══ RECORDS PROVIDED ══
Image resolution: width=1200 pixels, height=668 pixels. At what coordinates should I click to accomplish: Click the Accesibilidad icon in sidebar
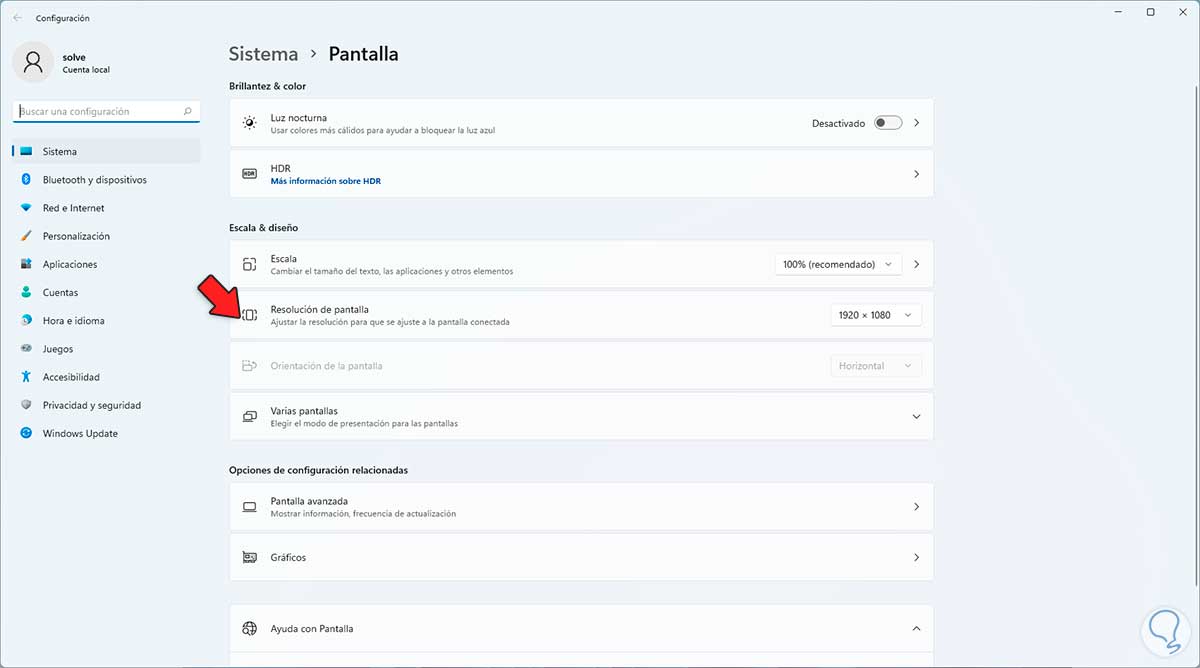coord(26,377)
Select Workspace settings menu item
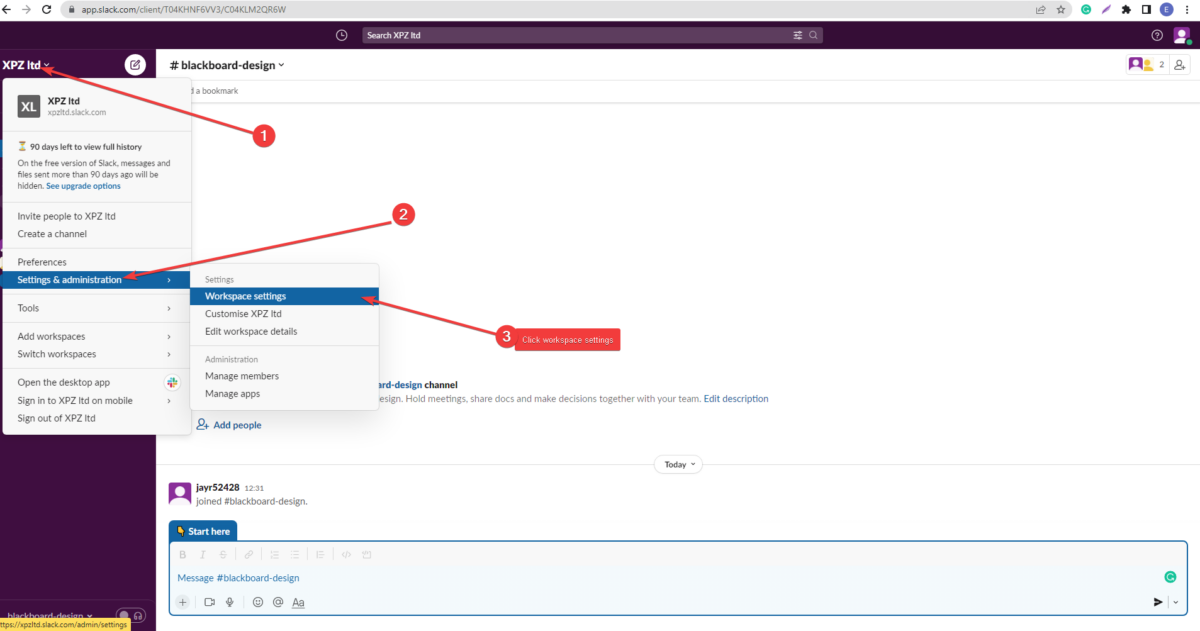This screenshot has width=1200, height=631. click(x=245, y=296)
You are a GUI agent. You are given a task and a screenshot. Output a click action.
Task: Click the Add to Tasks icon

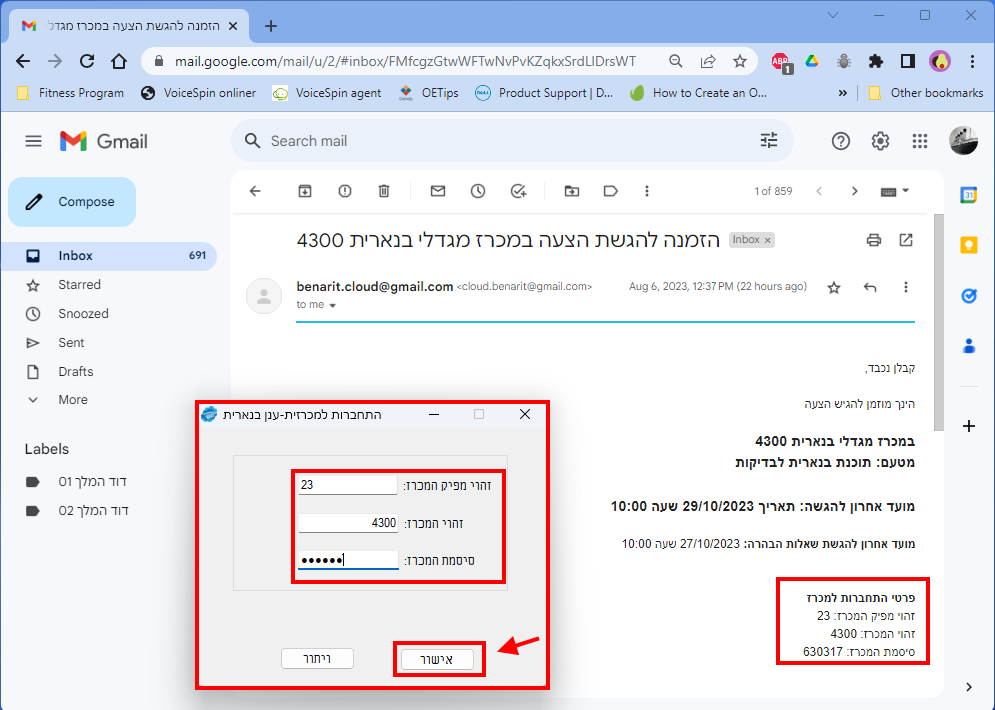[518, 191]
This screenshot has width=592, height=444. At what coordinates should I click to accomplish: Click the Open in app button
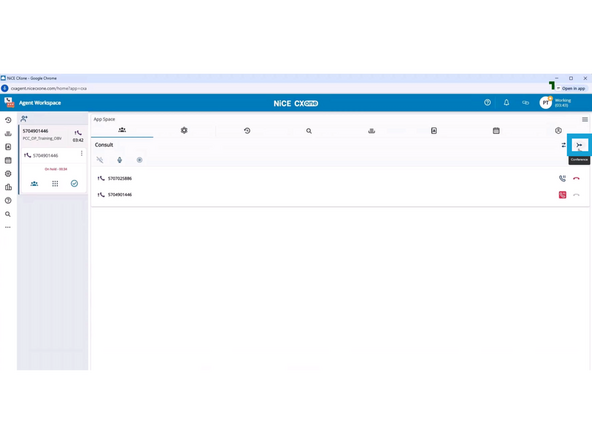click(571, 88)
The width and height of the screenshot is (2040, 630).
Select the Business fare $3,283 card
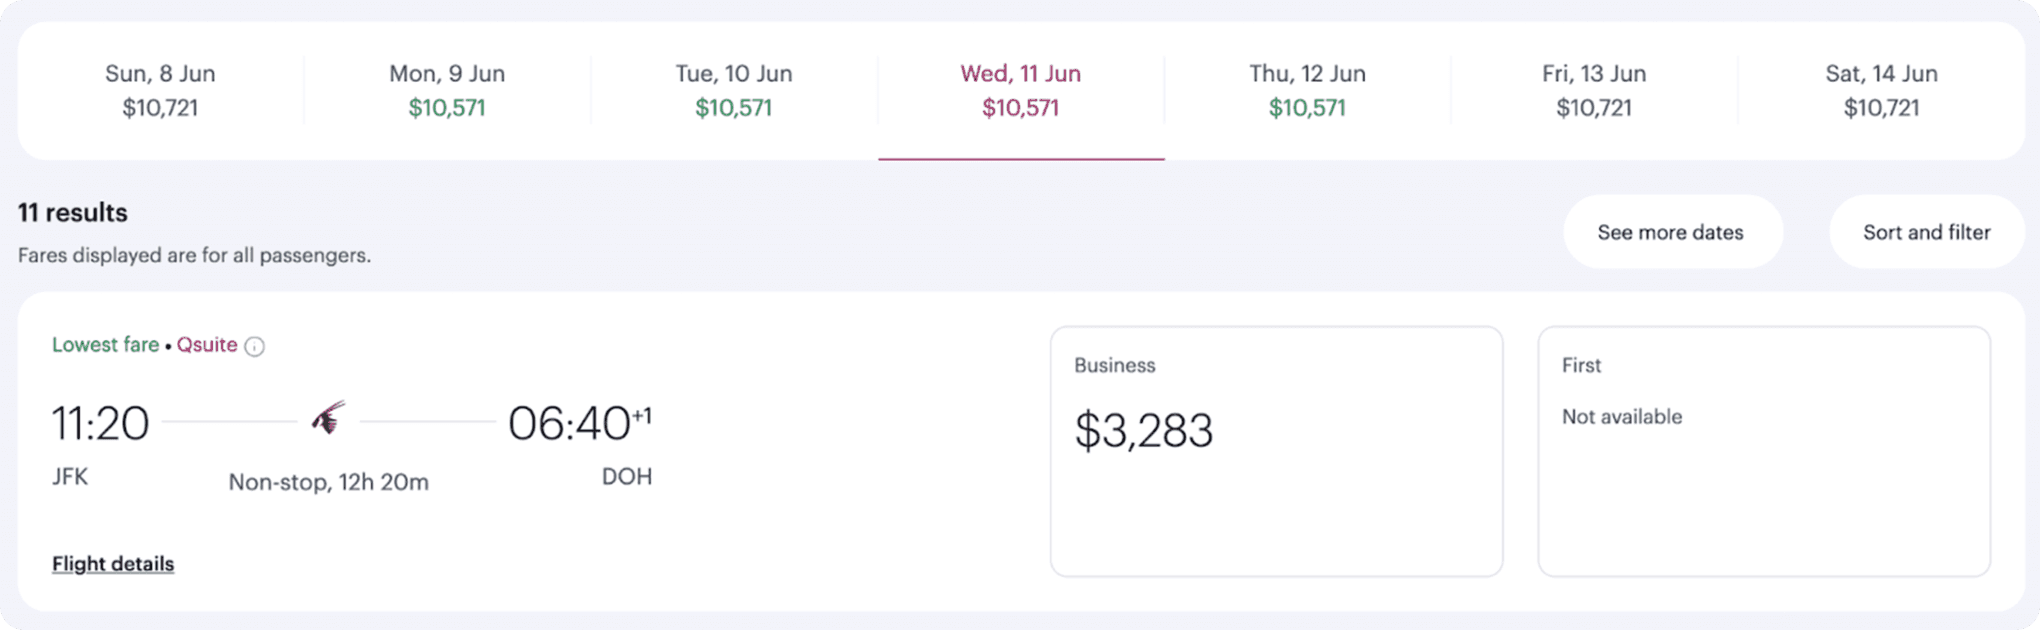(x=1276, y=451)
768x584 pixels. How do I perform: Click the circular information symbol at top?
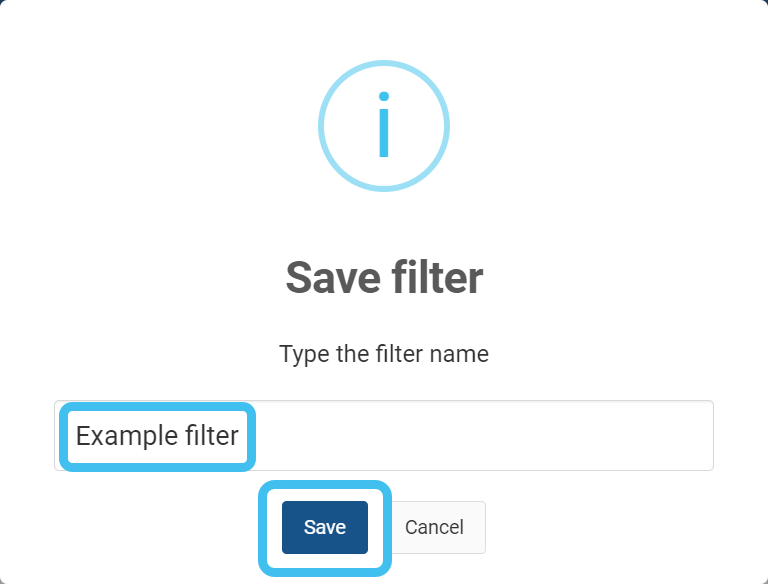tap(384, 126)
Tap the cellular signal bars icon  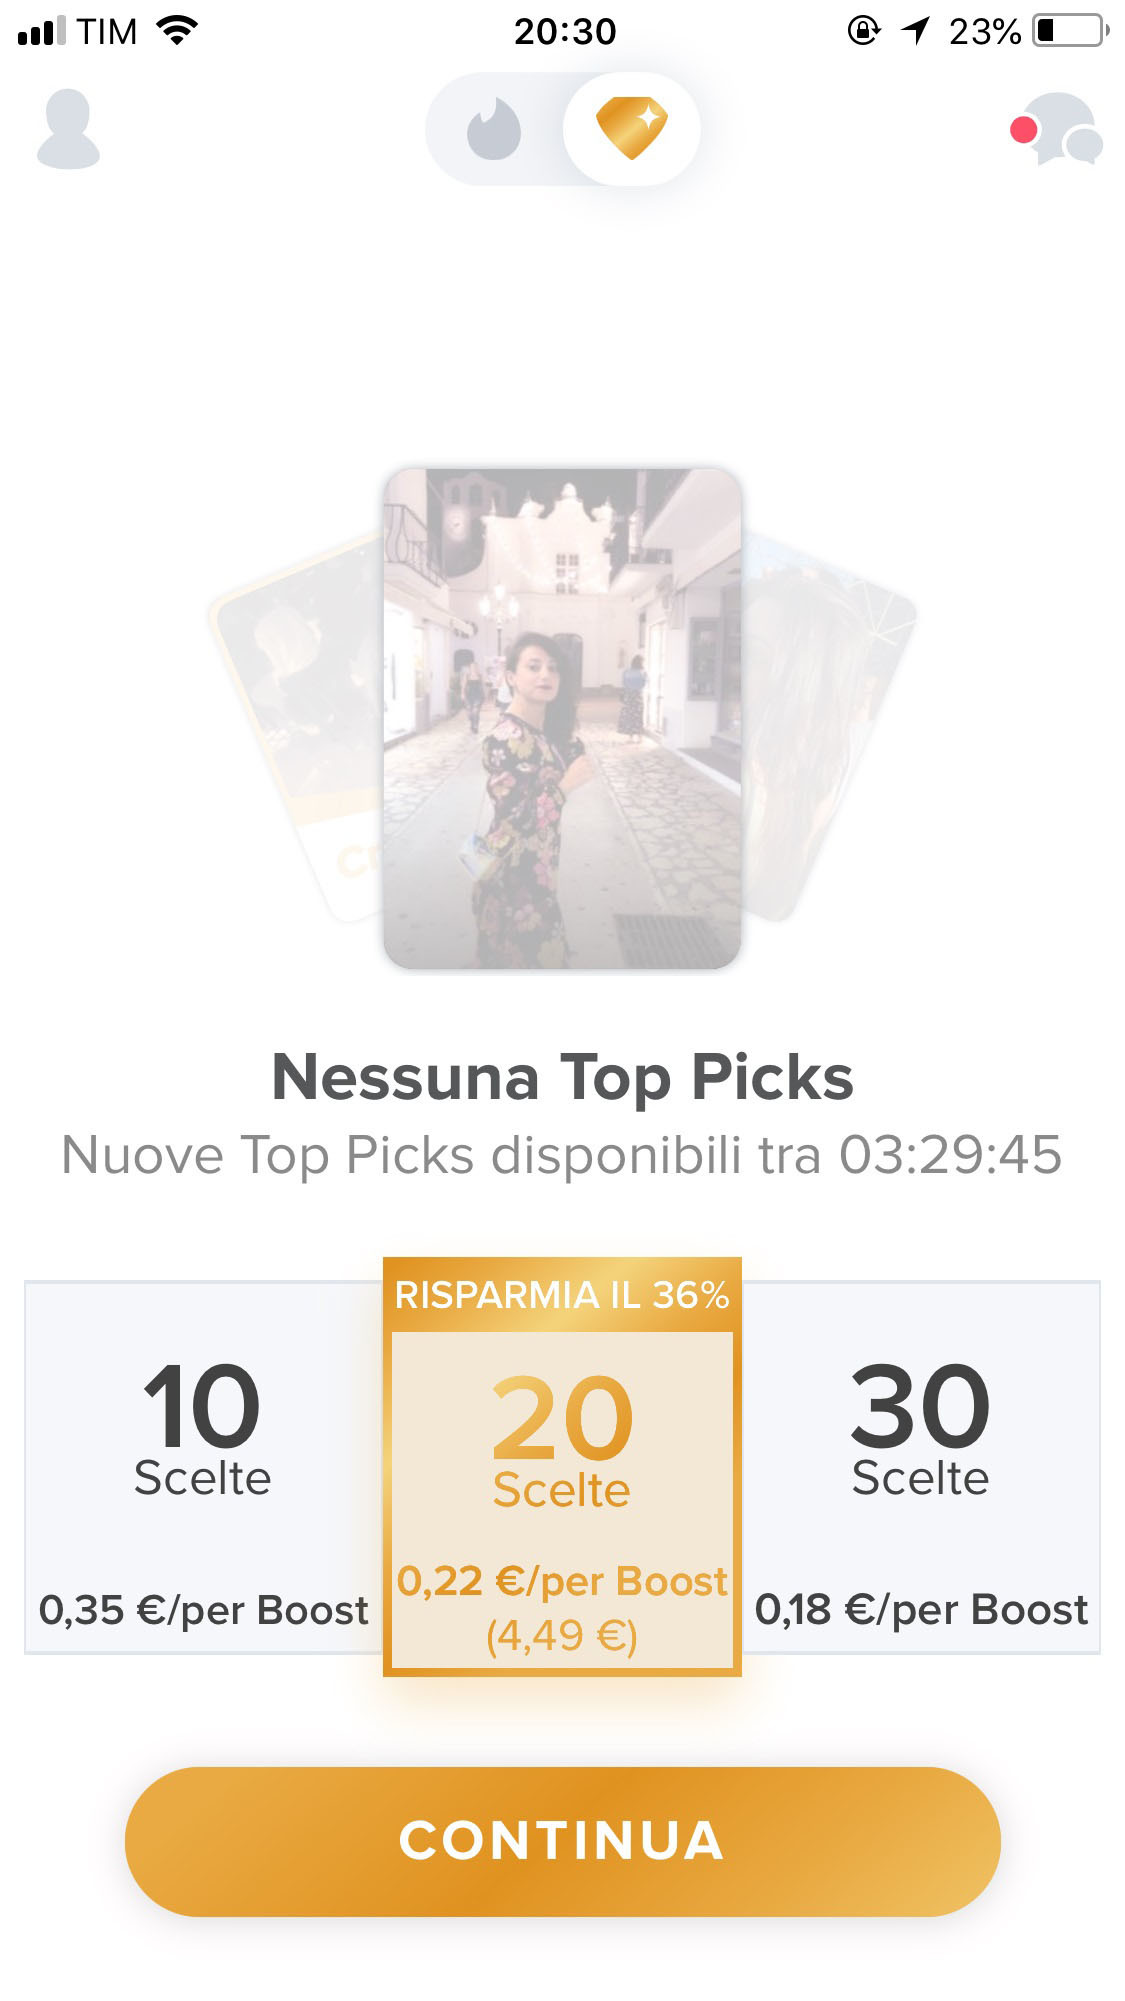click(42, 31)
═══
Reproduce the data above word for word from its first line through the line that holds "You are a GUI", both ends included; skip pictures.

Image resolution: width=1200 pixels, height=668 pixels. At what coordinates should I click to accomplish: Click the Accesibilidad icon in sidebar
coord(26,377)
Select Workspace settings menu item
This screenshot has width=1200, height=631. click(x=245, y=296)
You are a GUI agent. You are given a task and a screenshot. Output a click action.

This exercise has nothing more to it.